#### Data shown
Segment Open

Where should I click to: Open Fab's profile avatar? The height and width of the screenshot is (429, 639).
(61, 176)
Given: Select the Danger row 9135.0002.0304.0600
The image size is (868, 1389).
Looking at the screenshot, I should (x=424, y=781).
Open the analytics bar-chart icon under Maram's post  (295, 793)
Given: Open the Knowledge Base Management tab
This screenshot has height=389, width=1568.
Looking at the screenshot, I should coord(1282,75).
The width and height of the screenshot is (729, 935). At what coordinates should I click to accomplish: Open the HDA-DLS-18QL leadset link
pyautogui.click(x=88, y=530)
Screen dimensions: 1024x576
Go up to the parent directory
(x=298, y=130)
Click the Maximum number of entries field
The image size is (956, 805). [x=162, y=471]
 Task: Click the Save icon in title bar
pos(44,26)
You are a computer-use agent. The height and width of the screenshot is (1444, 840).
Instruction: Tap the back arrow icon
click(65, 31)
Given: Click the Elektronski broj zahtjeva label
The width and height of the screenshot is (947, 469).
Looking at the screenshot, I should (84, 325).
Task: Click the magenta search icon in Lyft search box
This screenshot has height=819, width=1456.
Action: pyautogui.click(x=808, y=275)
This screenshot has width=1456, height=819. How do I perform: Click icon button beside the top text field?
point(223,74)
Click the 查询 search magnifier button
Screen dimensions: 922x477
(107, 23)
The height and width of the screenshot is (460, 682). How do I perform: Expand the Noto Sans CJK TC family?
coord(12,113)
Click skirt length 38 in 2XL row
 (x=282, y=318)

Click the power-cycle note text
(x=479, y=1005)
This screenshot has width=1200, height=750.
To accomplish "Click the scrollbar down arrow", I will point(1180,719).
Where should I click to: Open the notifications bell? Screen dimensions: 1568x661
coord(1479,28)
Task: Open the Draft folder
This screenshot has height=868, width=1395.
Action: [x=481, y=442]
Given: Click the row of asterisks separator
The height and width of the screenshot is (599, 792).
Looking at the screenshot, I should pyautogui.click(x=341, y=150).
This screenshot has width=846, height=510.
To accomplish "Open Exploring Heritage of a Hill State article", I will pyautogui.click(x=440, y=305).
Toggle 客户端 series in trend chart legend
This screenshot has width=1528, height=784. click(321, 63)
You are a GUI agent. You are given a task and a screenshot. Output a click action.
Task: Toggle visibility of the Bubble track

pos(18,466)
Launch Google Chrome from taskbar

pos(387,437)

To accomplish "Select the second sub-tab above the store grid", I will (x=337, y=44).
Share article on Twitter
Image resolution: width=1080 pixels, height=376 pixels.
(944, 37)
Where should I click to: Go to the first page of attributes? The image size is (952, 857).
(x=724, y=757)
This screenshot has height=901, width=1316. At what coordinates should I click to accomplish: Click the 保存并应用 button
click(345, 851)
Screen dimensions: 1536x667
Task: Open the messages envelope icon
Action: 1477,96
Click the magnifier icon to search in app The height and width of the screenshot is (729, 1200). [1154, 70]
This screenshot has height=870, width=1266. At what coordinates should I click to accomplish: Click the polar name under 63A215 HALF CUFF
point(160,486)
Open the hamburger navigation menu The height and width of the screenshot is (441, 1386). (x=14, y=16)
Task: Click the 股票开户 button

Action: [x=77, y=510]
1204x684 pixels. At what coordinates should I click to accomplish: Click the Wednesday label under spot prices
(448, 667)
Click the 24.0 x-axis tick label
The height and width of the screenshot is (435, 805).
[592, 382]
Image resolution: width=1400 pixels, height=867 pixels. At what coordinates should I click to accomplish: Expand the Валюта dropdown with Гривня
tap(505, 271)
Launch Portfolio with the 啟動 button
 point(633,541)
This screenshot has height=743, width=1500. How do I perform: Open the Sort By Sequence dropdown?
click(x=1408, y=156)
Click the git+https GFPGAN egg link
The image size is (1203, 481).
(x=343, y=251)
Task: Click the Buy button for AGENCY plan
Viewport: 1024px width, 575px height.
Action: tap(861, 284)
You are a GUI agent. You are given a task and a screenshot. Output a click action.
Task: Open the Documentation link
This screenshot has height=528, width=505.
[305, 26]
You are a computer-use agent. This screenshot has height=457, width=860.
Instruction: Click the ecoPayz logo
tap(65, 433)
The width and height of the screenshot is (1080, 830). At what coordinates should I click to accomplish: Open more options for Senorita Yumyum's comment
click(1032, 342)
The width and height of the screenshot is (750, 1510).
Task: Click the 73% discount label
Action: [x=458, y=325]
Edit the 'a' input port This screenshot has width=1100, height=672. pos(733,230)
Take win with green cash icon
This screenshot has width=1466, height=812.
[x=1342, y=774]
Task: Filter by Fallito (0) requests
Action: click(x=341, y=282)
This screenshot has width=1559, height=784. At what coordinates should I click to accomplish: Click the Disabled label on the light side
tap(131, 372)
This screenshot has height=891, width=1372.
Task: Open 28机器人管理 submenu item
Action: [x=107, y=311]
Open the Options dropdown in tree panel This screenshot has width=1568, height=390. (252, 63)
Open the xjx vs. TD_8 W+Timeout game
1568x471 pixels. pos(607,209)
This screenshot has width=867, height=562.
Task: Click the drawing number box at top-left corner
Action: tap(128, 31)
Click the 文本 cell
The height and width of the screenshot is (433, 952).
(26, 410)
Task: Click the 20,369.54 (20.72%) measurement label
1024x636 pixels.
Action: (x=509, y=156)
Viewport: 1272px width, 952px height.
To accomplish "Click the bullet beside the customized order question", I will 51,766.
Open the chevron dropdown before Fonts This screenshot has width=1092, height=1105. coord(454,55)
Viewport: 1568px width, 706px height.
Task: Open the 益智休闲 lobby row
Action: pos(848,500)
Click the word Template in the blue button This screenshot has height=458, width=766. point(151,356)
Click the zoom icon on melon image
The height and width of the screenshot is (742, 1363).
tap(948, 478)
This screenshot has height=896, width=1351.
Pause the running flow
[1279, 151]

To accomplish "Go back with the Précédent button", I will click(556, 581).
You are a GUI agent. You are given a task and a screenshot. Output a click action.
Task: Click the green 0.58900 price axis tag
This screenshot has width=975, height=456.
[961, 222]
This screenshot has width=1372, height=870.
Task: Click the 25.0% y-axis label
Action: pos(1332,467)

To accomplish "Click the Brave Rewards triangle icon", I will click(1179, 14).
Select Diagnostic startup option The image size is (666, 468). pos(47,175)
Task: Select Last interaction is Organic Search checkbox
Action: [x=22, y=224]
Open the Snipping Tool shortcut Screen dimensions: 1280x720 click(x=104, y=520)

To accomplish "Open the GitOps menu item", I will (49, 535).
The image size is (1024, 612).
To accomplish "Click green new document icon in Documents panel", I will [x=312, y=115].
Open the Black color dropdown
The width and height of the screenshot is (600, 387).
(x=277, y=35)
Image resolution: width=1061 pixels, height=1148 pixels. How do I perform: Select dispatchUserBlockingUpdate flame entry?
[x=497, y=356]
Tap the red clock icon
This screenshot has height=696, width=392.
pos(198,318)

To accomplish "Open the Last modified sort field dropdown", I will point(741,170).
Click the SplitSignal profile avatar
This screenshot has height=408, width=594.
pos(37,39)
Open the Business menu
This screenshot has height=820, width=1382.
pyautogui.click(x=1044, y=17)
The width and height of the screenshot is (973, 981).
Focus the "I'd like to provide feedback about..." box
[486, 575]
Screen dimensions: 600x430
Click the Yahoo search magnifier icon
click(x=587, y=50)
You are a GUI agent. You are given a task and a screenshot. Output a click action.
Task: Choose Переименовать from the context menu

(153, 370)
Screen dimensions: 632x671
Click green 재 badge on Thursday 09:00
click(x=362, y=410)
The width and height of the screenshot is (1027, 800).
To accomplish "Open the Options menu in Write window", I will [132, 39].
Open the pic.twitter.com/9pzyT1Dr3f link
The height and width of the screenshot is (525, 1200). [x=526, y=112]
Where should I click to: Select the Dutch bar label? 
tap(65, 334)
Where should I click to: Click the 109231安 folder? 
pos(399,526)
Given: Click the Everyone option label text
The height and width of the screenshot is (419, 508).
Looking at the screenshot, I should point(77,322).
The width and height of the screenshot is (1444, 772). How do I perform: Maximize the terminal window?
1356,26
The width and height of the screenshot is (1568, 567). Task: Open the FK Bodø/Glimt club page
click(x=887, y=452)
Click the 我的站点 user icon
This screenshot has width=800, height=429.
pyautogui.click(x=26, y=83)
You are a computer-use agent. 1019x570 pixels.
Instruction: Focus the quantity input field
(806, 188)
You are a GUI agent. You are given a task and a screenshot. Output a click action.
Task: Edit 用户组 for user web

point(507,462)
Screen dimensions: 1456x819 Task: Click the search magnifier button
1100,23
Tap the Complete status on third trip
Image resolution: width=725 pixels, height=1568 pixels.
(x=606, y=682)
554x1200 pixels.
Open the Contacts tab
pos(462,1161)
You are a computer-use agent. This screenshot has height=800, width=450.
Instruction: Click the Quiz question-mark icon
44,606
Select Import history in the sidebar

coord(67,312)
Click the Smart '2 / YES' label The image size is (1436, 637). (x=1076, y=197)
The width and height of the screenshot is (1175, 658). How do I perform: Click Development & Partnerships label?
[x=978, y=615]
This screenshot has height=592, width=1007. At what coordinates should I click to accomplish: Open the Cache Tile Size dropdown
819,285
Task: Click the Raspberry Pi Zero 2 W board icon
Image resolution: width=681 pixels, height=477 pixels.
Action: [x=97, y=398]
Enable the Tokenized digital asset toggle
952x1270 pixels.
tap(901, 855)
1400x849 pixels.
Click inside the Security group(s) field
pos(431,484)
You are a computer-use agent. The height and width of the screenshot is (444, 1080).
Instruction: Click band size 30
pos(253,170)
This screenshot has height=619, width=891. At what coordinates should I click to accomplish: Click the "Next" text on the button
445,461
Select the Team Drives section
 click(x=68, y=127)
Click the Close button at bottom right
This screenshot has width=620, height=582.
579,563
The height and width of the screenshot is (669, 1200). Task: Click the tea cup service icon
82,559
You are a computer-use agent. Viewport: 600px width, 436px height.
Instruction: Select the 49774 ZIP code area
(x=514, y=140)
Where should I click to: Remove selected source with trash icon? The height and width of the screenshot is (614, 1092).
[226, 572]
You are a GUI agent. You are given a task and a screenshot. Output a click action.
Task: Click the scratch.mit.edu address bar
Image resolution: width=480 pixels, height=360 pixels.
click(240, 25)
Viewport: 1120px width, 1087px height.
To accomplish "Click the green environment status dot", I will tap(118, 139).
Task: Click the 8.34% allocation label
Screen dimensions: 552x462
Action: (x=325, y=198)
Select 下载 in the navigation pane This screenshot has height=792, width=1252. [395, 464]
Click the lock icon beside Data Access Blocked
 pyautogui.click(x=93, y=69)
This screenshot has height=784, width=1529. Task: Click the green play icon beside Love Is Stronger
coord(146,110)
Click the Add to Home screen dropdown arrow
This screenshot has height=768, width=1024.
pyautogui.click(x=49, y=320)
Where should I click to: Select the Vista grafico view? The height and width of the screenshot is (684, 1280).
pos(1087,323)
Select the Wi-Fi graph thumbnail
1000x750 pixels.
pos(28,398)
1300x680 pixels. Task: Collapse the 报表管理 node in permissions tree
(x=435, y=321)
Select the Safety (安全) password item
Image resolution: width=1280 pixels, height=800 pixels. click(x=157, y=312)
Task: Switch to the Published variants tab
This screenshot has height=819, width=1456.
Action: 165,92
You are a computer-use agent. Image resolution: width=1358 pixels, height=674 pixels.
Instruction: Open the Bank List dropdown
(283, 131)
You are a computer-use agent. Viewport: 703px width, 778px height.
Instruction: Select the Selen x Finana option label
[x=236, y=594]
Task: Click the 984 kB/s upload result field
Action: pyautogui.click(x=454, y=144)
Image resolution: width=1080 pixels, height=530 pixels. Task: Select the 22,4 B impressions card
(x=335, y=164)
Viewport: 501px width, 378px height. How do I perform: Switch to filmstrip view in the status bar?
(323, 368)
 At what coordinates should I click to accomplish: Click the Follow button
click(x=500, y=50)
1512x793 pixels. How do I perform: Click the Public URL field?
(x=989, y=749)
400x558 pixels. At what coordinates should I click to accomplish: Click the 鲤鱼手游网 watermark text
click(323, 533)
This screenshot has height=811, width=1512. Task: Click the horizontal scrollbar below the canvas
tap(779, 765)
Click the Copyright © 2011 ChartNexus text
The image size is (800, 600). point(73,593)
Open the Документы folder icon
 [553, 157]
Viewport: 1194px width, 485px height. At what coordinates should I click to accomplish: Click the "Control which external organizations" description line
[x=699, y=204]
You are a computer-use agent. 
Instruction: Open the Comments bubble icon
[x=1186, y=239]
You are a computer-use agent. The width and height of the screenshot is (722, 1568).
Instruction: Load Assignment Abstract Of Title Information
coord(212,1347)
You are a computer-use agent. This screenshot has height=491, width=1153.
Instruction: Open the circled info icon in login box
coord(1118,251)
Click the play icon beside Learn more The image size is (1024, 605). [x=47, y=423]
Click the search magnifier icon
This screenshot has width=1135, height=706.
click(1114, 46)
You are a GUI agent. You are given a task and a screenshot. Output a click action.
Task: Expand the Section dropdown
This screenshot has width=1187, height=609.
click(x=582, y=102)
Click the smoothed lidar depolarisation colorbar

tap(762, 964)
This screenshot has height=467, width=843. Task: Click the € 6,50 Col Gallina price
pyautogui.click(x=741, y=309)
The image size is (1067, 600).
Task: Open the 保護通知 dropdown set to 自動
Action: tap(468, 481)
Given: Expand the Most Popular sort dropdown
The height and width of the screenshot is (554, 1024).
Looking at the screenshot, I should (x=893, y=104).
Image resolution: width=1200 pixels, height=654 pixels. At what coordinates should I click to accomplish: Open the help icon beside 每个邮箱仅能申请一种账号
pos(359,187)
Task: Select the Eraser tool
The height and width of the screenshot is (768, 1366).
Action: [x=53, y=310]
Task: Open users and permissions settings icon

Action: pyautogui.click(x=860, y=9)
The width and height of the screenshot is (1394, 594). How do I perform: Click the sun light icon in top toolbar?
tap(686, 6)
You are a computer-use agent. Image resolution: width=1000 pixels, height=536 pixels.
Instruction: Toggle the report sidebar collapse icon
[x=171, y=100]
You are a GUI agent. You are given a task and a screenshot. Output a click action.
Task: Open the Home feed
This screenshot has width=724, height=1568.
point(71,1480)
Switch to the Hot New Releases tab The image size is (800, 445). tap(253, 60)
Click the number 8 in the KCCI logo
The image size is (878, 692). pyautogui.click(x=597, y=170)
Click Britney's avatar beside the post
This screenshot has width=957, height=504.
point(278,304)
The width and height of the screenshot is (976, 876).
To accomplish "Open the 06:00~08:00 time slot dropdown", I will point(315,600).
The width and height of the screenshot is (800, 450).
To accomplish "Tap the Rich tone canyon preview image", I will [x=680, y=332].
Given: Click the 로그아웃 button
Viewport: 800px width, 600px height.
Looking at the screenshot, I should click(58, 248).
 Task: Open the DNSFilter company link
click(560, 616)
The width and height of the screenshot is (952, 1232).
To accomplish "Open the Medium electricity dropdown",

Segment Closed

Go through the entries above and count the lines with the word "navigation", then give only that number.

2